On the 29th of August 2022, it was announced by our Prime Minister, Dato’ Sri Ismail Sabri Yaakob at the 5th International Sustainable Energy Summit (“ISES”) organised by the Sustainable Energy Development Authority (“SEDA”), that Malaysia is expected to bolster its current arsenal of solar energy programmes by introducing the concept of Virtual Power Purchase Agreement (“VPPA”). This is a new procurement option of green electricity supply with a quota of 600MW1.

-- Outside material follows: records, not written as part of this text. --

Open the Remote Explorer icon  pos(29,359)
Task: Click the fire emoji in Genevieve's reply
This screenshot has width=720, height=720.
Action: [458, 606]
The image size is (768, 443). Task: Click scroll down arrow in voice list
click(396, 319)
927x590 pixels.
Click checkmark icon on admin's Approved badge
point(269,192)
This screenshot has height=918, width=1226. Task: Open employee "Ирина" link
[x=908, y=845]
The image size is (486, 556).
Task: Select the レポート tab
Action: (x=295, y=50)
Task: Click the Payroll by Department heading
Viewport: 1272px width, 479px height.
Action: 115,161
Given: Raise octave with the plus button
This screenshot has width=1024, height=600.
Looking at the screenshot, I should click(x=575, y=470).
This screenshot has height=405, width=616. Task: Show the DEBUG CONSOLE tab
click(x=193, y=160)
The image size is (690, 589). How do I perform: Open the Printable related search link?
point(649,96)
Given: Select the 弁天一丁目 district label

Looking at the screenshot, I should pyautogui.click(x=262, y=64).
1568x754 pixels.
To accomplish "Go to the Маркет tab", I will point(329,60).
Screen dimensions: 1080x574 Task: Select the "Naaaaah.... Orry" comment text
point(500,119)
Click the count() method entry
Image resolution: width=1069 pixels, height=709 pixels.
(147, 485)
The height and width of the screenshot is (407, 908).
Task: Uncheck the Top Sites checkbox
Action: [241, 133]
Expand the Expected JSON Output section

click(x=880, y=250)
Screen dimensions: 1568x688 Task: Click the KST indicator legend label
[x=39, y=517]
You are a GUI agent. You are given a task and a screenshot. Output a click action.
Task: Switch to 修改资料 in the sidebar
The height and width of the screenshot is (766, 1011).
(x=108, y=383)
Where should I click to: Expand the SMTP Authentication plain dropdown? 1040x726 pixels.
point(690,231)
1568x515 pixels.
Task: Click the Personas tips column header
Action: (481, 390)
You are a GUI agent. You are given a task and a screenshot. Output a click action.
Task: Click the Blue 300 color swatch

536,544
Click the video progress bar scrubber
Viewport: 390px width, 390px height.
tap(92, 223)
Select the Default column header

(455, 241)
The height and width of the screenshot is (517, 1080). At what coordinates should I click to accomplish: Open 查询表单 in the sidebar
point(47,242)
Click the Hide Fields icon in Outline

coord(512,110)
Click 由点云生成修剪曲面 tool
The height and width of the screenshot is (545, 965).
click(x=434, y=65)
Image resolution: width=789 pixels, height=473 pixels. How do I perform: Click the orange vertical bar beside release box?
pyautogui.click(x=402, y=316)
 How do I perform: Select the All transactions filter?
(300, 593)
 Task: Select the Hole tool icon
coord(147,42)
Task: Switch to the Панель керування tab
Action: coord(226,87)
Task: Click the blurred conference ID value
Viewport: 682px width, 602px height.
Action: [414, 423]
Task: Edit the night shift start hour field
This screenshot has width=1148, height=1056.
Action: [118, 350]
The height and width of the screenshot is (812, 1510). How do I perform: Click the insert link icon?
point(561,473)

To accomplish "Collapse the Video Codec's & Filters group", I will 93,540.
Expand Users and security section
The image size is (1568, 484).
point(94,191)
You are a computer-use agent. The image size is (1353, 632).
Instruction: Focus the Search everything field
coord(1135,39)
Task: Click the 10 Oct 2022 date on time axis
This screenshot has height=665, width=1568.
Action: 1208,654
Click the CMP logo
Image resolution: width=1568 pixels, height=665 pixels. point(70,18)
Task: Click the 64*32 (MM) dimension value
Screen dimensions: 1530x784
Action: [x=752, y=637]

This article wishes to explore the concept of VPPA generally practiced around the globe and the potential benefits which come with its introduction in Malaysia.


What is VPPA?

To understand how VPPA works, it is helpful to firstly establish how a Power Purchase Agreement (“PPA”) works in our current ecosystem. In Malaysia, we are more than familiar with how conventional PPAs operate with it being established in Malaysia since the mid-1990s2. Generally, PPA is an agreement between a solar power producer (“SPP”) and Tenaga Nasional Berhad (“TNB”) as the distribution licensee for the sale and purchase of electricity generated by the SPP. The electricity produced by the SPP’s solar photovoltaic (“solar PV”) would be physically transmitted into the local grid (owned by TNB) and such electricity would then be sold by TNB to end users/consumers3.

Furthermore, Net Energy Metering Scheme (“NEM”) was introduced in 2016 which allowed consumers to enter into direct PPA with SPPs/investors. Under NEM, investors install and operate solar PVs (which are owned by the investors) on the consumers’ premises and the electricity produced can be sold (via a PPA) directly to the consumers at a rate agreed between both parties with excess electricity sold to TNB4.

VPPA on the other hand, also known as Synthetic PPA, differ from the conventional PPA as it does not actually concern the transmission of the physical energy (electrons) produced by the solar PVs. As its name suggests, the supply of electricity is done virtually rather than physically. In other words, consumers continue to receive their electricity from local utility providers and the SPP will continue to sell electricity which they produce to local utility providers5.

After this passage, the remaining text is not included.